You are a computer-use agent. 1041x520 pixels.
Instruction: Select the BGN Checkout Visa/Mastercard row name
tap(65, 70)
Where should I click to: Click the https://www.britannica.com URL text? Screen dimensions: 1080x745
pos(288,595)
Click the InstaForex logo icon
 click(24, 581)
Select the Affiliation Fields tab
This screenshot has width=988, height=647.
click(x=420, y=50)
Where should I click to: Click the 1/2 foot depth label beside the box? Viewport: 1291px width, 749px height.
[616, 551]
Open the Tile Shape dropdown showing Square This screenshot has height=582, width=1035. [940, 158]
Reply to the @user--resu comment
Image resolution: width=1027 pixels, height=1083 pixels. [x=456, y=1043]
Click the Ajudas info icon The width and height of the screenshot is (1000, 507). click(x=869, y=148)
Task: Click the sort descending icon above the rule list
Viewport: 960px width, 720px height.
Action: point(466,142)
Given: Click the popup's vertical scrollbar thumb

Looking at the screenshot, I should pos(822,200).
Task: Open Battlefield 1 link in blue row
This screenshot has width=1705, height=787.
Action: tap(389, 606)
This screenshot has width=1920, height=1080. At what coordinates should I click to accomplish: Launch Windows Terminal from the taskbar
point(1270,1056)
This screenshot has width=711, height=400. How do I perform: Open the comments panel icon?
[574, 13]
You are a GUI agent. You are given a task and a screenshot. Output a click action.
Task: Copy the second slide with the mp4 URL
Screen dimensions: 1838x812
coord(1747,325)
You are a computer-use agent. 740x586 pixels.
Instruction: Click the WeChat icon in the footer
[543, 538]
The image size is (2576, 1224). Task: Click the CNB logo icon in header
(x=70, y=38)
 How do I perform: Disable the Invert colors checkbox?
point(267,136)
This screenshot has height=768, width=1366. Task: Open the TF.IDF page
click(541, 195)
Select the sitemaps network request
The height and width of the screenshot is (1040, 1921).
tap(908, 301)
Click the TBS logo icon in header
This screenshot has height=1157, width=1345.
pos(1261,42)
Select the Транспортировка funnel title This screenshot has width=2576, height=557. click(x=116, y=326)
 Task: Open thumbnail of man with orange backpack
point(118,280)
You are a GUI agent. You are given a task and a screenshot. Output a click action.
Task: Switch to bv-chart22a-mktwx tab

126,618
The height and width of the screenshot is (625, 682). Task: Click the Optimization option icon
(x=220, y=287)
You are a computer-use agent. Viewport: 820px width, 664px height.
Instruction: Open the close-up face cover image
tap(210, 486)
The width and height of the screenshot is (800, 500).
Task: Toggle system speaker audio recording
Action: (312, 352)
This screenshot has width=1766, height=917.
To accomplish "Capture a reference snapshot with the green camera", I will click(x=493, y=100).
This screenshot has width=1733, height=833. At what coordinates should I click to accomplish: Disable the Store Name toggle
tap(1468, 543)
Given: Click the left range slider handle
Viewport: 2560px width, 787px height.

THE TASK:
Rename every "icon" in the records above to "symbol", and reproduce all the records with nothing else changed.

OUTPUT FOR THIS EXERCISE:
You are a computer-use agent. 1041x520 pixels.
Instruction: Select the BGN Checkout Visa/Mastercard row name
tap(65, 70)
Where should I click to: Click the https://www.britannica.com URL text? Screen dimensions: 1080x745
pos(288,595)
Click the InstaForex logo symbol
 click(24, 581)
Select the Affiliation Fields tab
This screenshot has width=988, height=647.
click(x=420, y=50)
Where should I click to: Click the 1/2 foot depth label beside the box? Viewport: 1291px width, 749px height.
[616, 551]
Open the Tile Shape dropdown showing Square This screenshot has height=582, width=1035. [940, 158]
Reply to the @user--resu comment
Image resolution: width=1027 pixels, height=1083 pixels. [x=456, y=1043]
Click the Ajudas info symbol The width and height of the screenshot is (1000, 507). click(x=869, y=148)
Task: Click the sort descending symbol above the rule list
Viewport: 960px width, 720px height.
Action: point(466,142)
Given: Click the popup's vertical scrollbar thumb

Looking at the screenshot, I should pos(822,200).
Task: Open Battlefield 1 link in blue row
This screenshot has width=1705, height=787.
Action: tap(389, 606)
This screenshot has width=1920, height=1080. At what coordinates should I click to accomplish: Launch Windows Terminal from the taskbar
point(1270,1056)
This screenshot has width=711, height=400. How do I perform: Open the comments panel symbol?
[574, 13]
You are a GUI agent. You are given a task and a screenshot. Output a click action.
Task: Copy the second slide with the mp4 URL
Screen dimensions: 1838x812
coord(1747,325)
You are a computer-use agent. 740x586 pixels.
Instruction: Click the WeChat symbol in the footer
[543, 538]
The image size is (2576, 1224). Task: Click the CNB logo symbol in header
(x=70, y=38)
 How do I perform: Disable the Invert colors checkbox?
point(267,136)
This screenshot has height=768, width=1366. Task: Open the TF.IDF page
click(541, 195)
Select the sitemaps network request
The height and width of the screenshot is (1040, 1921).
tap(908, 301)
Click the TBS logo symbol in header
This screenshot has height=1157, width=1345.
pos(1261,42)
Select the Транспортировка funnel title This screenshot has width=2576, height=557. click(x=116, y=326)
 Task: Open thumbnail of man with orange backpack
point(118,280)
You are a GUI agent. You are given a task and a screenshot. Output a click action.
Task: Switch to bv-chart22a-mktwx tab

126,618
The height and width of the screenshot is (625, 682). Task: Click the Optimization option symbol
(x=220, y=287)
You are a computer-use agent. Viewport: 820px width, 664px height.
Instruction: Open the close-up face cover image
tap(210, 486)
The width and height of the screenshot is (800, 500).
Task: Toggle system speaker audio recording
Action: (312, 352)
This screenshot has width=1766, height=917.
To accomplish "Capture a reference snapshot with the green camera", I will click(x=493, y=100).
This screenshot has width=1733, height=833. At what coordinates should I click to accomplish: Disable the Store Name toggle
tap(1468, 543)
Given: Click the left range slider handle
Viewport: 2560px width, 787px height.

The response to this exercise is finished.